Liked them better than birds, you wanted to know. All birds did was make an infernal racket in the morning when a man was trying to sleep. Messed up the front porch, too. Snakes were clean and polite, and even the poisonous ones wouldn’t strike at you less you stepped on them by accident or poked at them with a stick. The way he looked at it, snakes were the most misunderstood creatures on all God’s earth. Person saw a snake on the ground, whap, he’d hit him with a rake sure enough. Poor thing was just slithering along, trying to make a living same as anybody else. But whap came the rake, woman standing on the porch screaming with her skirts up around her knees. Afraid that old snake was going to crawl up there and get between her legs, that was the thing of it. Wasn’t no man on earth had to be fearful of reptiles, though, less his own pecker was tiny as a worm and could be put to shame by the littlest garden snake.

The bell in the rotting church steeple was tolling as the Chisholms rode into town that Sunday morning.
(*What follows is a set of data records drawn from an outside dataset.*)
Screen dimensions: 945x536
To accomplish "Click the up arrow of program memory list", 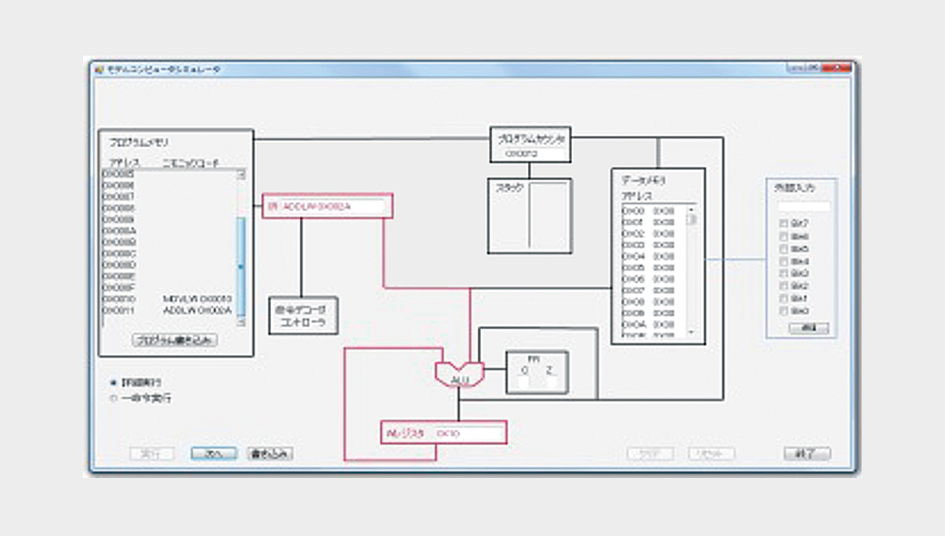I will click(x=241, y=175).
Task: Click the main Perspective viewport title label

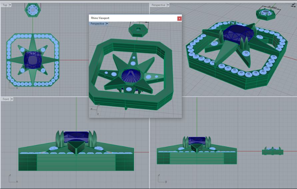Action: tap(158, 5)
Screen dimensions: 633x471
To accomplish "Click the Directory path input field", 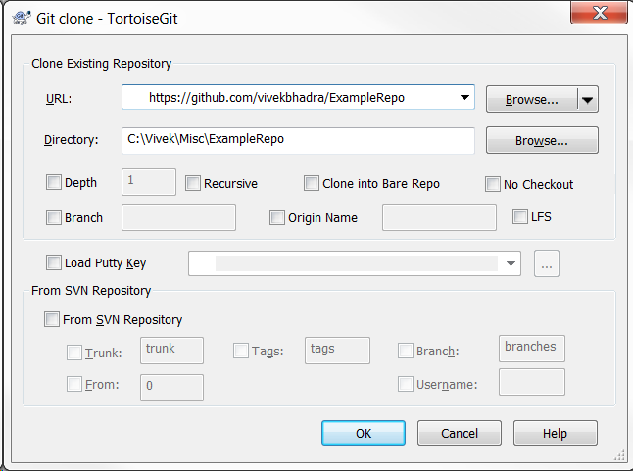I will [298, 140].
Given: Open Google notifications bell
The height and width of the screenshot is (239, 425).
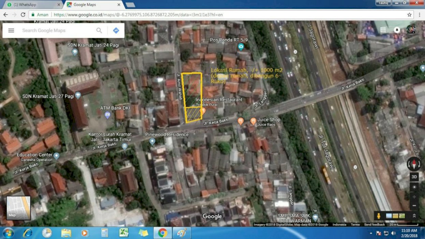Looking at the screenshot, I should (397, 30).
Hadley stopped the mules in front of the open doors to let Minerva and the girls out of the cart. By the time he’d taken mules and cart around back to hitch them to the rail there, his sons had dismounted and were coming across the field, raising a cloud of dust behind them. It had not rained hereabouts for more than two weeks, but the Clinch was running swiftly nonetheless; Hadley could hear the water below, out of sight beyond the knoll. The moment his sons disappeared around the corner of the church, he lifted the gunnysack from inside the toolbox.

Three rows ahead of where Hadley took a seat inside the church, he could see his son Gideon looking across the aisle to where Rachel Lowery was sitting. Benjamin Lowery had come to Hadley one time last year and asked him what his son’s intentions were. Hadley had said, “Which son?”

“Why, Gideon,” Lowery said.

“His intentions toward what?” Hadley said.

“Toward my daughter Rachel,” Lowery said.

Hadley was no fool, he knew what had been transpiring between his son and Rachel for the longest time. But it was rumored at the livery stable — where admittedly the talk was sometimes inaccurate — that Rachel had been fornicating with half the young men in town since she’d turned fourteen, the wonder being she hadn’t borne a bastard before now and been publicly whipped for it.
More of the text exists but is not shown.